La anciana asintió y fue adentro con rapidez, dejando la entrada abierta. El hombre me guió hasta el interior de su pequeño espacio, calientito y acogedor.
—Siéntase como en su casa —dijo el hombre muy amable. Me hizo un gesto invitándome a sentarme en sus sillones, aunque mis ropas desprendían mucha agua de lluvia y yo moría de la vergüenza. La mujer llegó con unas toallas que entregó a su esposo y él a mí. Coloqué una sobre el mueble para sentarme. La otra la utilicé para secar mi cabello y la dejé colgada tras mi espalda.
—No tenían que hacerlo. Es decir, no me conocen. —Traté de buscar calor estrujando mis manos contra el húmedo abrigo que resguardaba la piel de mis brazos.
—Te vimos desde hace rato parada frente a su puerta. —La mujer apareció con una taza de chocolate caliente que desprendía una nubecilla de vapor—. Te notamos desde mucho antes que comenzara la lluvia.
—Creo que todo el complejo le ha escuchado, señorita —resopló el hombre mayor al sentarse con dificultad.
Miré al suelo avergonzada, pero la desesperación me había provocado formar aquel escándalo. Pues, desde que se enteró de lo de nuestro hijo, no quiso saber de él.
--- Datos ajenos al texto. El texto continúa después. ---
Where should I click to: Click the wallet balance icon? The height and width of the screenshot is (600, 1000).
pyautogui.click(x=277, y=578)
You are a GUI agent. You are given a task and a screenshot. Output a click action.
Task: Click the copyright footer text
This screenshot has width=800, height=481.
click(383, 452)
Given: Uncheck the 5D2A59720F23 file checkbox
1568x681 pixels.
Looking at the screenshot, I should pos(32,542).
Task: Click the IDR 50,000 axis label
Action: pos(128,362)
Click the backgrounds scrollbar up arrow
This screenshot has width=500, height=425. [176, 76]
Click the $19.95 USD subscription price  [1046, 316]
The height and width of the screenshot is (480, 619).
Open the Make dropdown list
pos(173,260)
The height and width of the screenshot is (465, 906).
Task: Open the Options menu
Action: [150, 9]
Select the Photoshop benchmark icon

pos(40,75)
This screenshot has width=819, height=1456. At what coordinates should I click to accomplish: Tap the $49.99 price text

—Siento si provoqué un escándalo, no era mi intención.
—No te preocupes —comentó la mujer y se sentó al lado de su esposo, conservando una sonrisa agradable.
—¿Por casualidad tienen un teléfono? —Pregunté luego de un sorbo del chocolate que ligeramente me quemó el esófago al bajar.
—El teléfono está sobre el comedor, úselo en confianza —respondió el caballero con una sonrisa tan amable como la de su esposa.
Coloqué la taza aún media llena sobre la mesa de centro de su sala y fui hasta el comedor. Allí descansaba un teléfono de disco. De esta manera le marqué al al número que suponía era el de él. Al responder, inmediatamente fui al grano:
—Pendragon, necesitamos hablar de nuestro hijo. —Intenté guardar la compostura.
—Sila, déjame en paz... —respiró profundo—. Te di el dinero para el aborto —respondió de manera tan fría que no podía creer que aún amaba a ese hombre a pesar de despreciarlo al mismo tiempo.
—¡No iba a abortar al niño, te lo dije muy claro!
—Pues fue tu decisión, a mi no me culpes —espetó—. ¿No te da vergüenza pedir más dinero? —Cuestionó con desdén.
—Solo quiero que Drake pueda conocerte, nada más. —Estaba al borde de las lágrimas. También necesitaba el dinero, pero me conformaba con que al menos le conociera.